There is a pale.  And there are those who spend their life beyond the pale, some so far beyond the pale that they merit the term “deviant.”  And then there are those who live very close to the pale, hovering just short of this boundary or just beyond it and do the work that offers art in its full gamut to the human race.  This pale is what defines reality and “reality” must have some definition if there is to be any civilization at all.  But there are times when the “energy” that has constellated at and just beyond the pale appears threatening to those who hover near the center of “reality” and then there is a tendency to “hunker down” and fiercely resist the precious offering of those “pale dwellers”—opportunities for change.  But the “hunker downers”, if they find a chieftain around whom they can rally, often will become adamant about maintaining the status quo and the social body will suffer, especially those who do not have the comfort of the “in crowd.”  Often those in the “out crowd” are easily manipulated and intimidated and can be convinced by their chieftain that it is in their own best interest to oppose the changes that would be good for the entirety of the social body, including themselves.

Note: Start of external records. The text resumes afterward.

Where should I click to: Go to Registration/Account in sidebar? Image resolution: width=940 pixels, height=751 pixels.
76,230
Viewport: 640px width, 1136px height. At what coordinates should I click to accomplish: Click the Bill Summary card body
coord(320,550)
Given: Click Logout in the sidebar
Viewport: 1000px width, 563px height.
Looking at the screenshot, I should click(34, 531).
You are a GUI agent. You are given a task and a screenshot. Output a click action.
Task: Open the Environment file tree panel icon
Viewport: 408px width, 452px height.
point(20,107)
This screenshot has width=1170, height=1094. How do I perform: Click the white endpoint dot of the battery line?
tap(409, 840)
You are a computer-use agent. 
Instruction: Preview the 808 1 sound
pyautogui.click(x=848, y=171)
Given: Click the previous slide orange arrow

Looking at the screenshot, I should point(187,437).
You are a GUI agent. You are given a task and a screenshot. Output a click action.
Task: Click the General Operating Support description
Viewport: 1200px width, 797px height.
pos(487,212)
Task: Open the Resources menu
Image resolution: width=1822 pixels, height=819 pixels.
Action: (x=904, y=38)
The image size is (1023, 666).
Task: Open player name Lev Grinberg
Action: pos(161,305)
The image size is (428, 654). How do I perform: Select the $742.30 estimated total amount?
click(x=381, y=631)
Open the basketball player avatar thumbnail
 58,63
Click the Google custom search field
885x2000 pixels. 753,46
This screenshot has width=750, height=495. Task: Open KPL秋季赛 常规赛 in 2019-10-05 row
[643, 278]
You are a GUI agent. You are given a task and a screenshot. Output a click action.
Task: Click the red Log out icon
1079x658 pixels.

Change is scary.  As Shakespeare put it, “We cling to these ills we have rather than fly to others we know not of.”  The Bard knew that often we will prefer to maintain our misery rather than dare to take the risk that would be entailed in taking actions that might alleviate our suffering.  A psychiatrist I worked with in a psych hospital one time quipped in a staffing about a patient that we both worked with, “She clings to her mental illness with the same tenacity that most of us cling to our mental health.”  “Hunkering down” gives one, or the whole of a group, the illusion of safety.  As W. H. Auden noted, “We have made for ourselves a life safer than we can bear.”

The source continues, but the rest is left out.